==== Exercise material ====

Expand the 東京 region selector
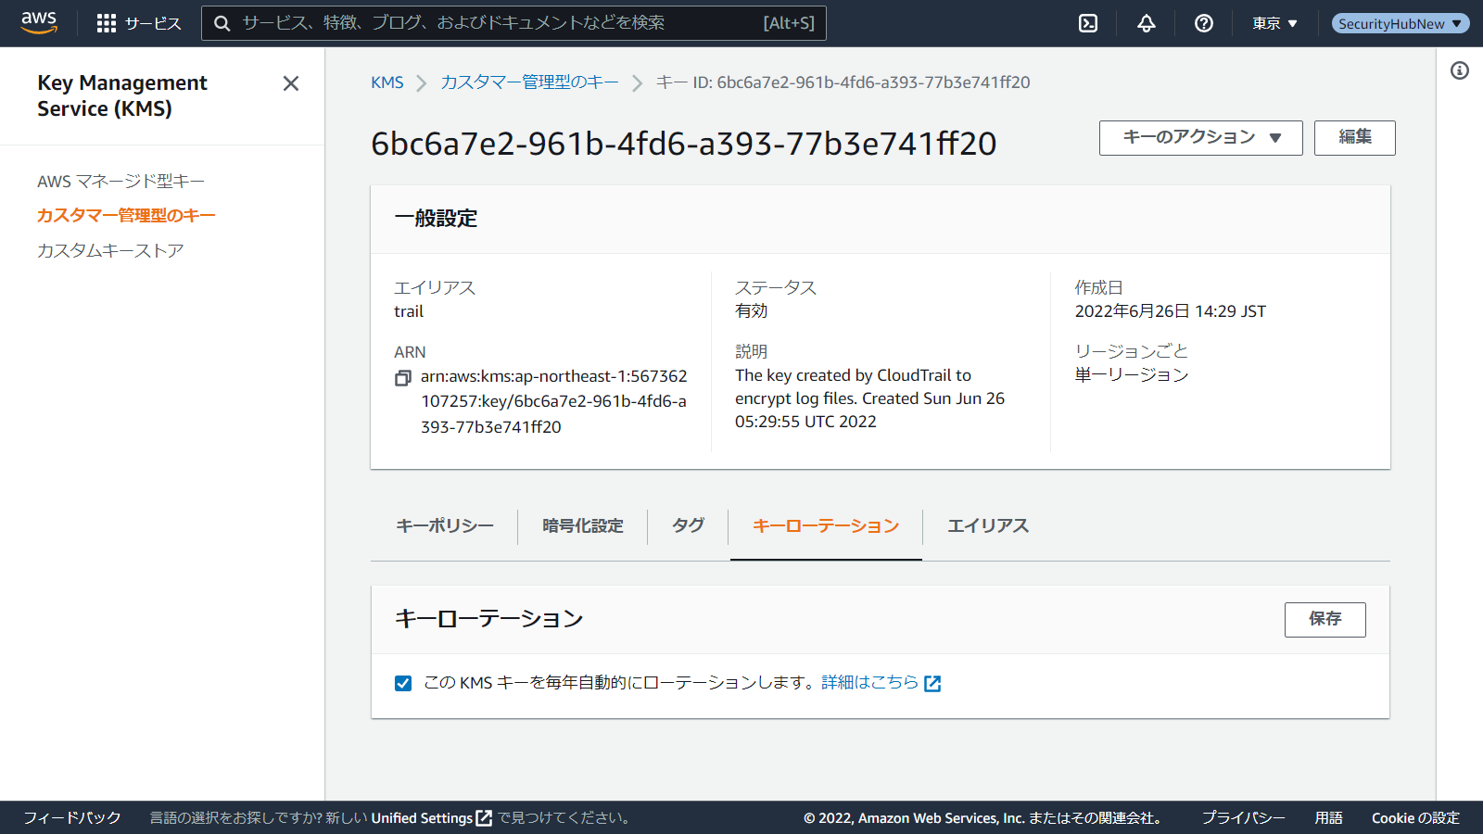 pyautogui.click(x=1274, y=23)
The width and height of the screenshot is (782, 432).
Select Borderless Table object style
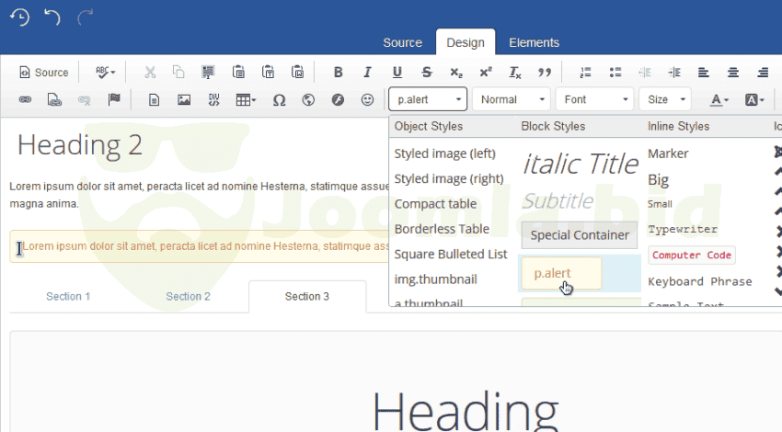tap(442, 229)
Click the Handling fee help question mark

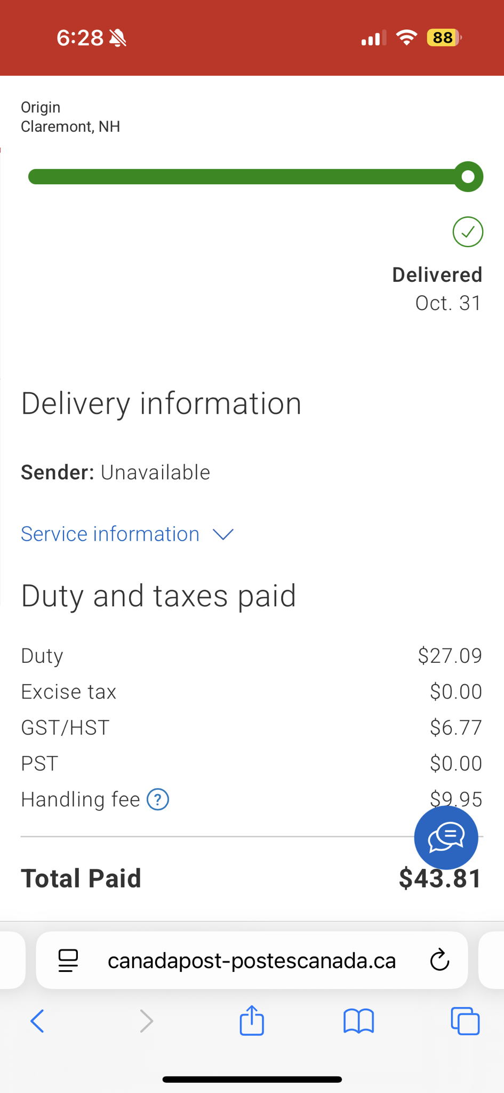(158, 799)
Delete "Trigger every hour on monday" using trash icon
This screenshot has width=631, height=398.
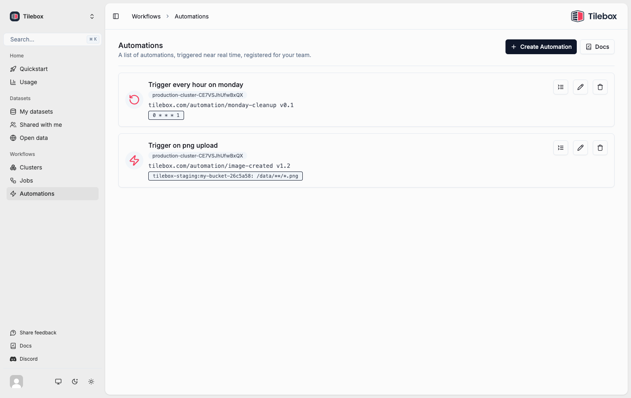point(600,87)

====

For this exercise, copy the entries above exactly and skip any picture.

Expand the 東京 region selector
 pyautogui.click(x=1274, y=23)
The width and height of the screenshot is (782, 432).
Select Borderless Table object style
tap(442, 229)
Click the Handling fee help question mark

(158, 799)
Delete "Trigger every hour on monday" using trash icon
This screenshot has width=631, height=398.
point(600,87)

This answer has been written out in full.